If you are looking to buy the best inflatable kayak you no doubt have come across the term Denier weight in the descriptions of the boats. And if you are like I was when I first started out on my journey into the wonderful world of inflatable kayaks you have no idea what Denier weight is and why you should care.
This article will give you insight into this important metric that will allow you to better compare inflatable canoes and kayaks.
In the inflatable kayak industry; denier is the standard unit of measurement for the thickness/weight of the various fabrics and fibers used in the construction of the water crafts. Heavy duty inflatable kayaks used for whitewater and long range expeditions will have a denier in the 1 200 range or above.
However, depending on the fabric used, denier between 800 and 1 200 can also be considered heavy duty. Anything less then 800 should make you suspect. As a general rule as denier increases so does weight, resistance to tears and abrasions, increased durability and increased price.
So What Is Denier Weight?
All fabrics in the textile industry have various measurements associated with them. These measurements include fineness, yield, density, woolen count, cotton count, worsted count, number metric, among others.
Denier is one such measurement that is associated with the linear mass density (weight or thickness) of silk, rayon, nylon, and manmade fibers. It is a fixed length system that uses the weight of a given length (9,000 meters).

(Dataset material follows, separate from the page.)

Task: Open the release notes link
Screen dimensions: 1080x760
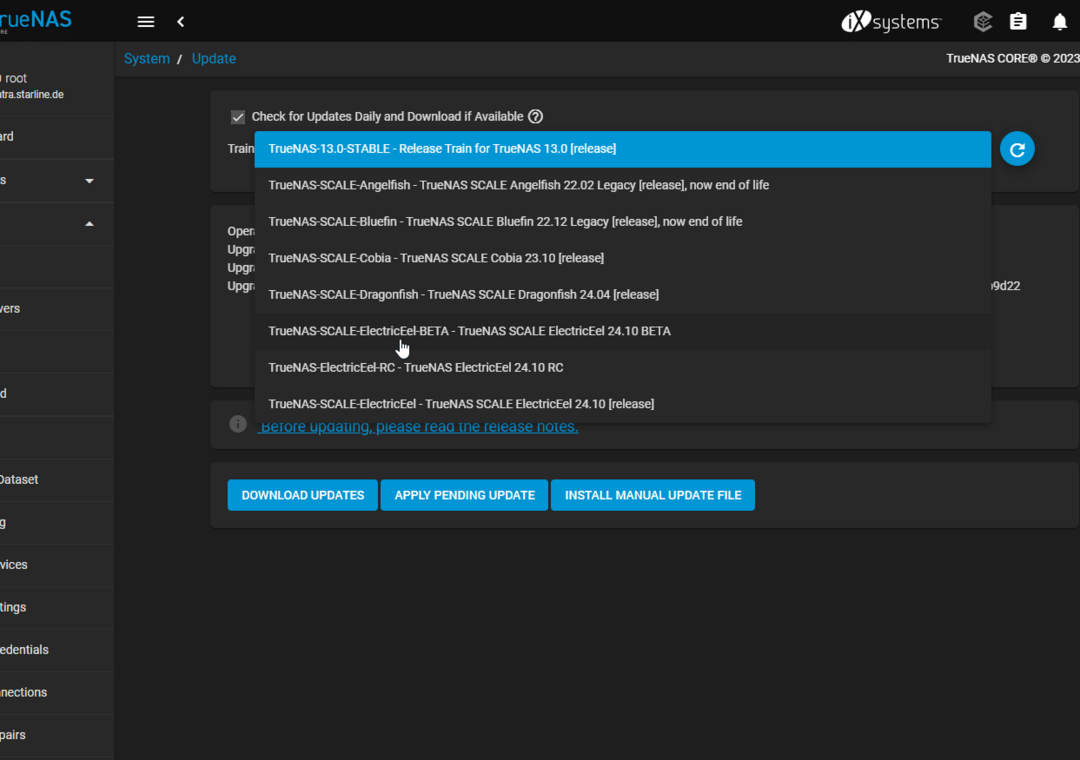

The linear mass density is the mass (weight) of the fiber in each unit length. It is represented as mass in grams per 9,000 meters. In other words, how much of the fibers can be found by mass (weight) in every 9,000 meters of the fabric.
Denier is an imperial measurement and its International System of Units (SI) counterpart is the Tex. Therefore, 1 denier = 1/9 Tex. The following equation is the mathematical representation of one denier: 1 denier = 1 gram per 9 000 meters. This equation further simplified is 1 denier = 0.111 milligrams per meter.
The general rule of thumb is the lower the denier measurement, the finer (sheerer) the fiber/fabric while the higher the denier; the coarser or thicker the fabric.
As you can see denier weight is a very good indicator of the quality of material used in the construction of inflatable canoes, kayaks and boats. The best inflatable kayaks will have sufficient denier weight for the purpose they are designed for.